Ashwin Srinath
Ashwin Srinath is a senior software engineer at NVIDIA, and part of the team developing RAPIDS. Prior to joining NVIDIA, he was a computational scientist at Clemson University, helping researchers develop and optimize HPC applications.
Sessions
Pandas is loved and venerated for its flexibility and ease-of-use. However, its oft-quoted slowness has prompted many others like duckdb, polars, and RAPIDS cuDF to step in and offer faster alternatives.
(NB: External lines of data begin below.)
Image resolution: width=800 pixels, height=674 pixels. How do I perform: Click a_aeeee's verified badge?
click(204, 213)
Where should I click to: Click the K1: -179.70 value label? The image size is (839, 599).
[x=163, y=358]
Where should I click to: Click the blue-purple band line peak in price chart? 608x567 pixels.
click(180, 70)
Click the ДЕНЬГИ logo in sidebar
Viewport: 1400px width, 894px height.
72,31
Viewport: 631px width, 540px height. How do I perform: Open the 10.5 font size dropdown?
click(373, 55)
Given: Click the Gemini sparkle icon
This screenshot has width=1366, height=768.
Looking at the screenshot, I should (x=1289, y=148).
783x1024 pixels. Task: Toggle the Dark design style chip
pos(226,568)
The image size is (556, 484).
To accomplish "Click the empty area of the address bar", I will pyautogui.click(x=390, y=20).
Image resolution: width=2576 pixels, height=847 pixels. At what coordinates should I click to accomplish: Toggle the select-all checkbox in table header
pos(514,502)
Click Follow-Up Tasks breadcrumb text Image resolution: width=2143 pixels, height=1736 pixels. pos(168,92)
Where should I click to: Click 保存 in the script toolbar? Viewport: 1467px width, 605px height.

These are all fantastic tools, but they have non-zero adoption costs, more restrictive APIs compared to pandas, and they don’t always work with 3rd party libraries that use pandas today.
cudf.pandas
takes a fresh approach: instead of trying to be a replacement for pandas, it effectively accelerates pandas on the GPU. cudf.pandas
requires no code changes (not even your pandas imports!), supports 100% of the pandas API, and third-party libraries that use pandas are magically accelerated on the GPU.
If you use pandas today and want to run your code on the GPU with 0 changes today, this talk is for you. If you are the maintainer of a library that uses pandas and you’d like to support GPUs with 0 changes today, this talk is for you. If you’re a Pythonista at heart and enjoy hearing about the proxy pattern and deep import customization, this talk is for you!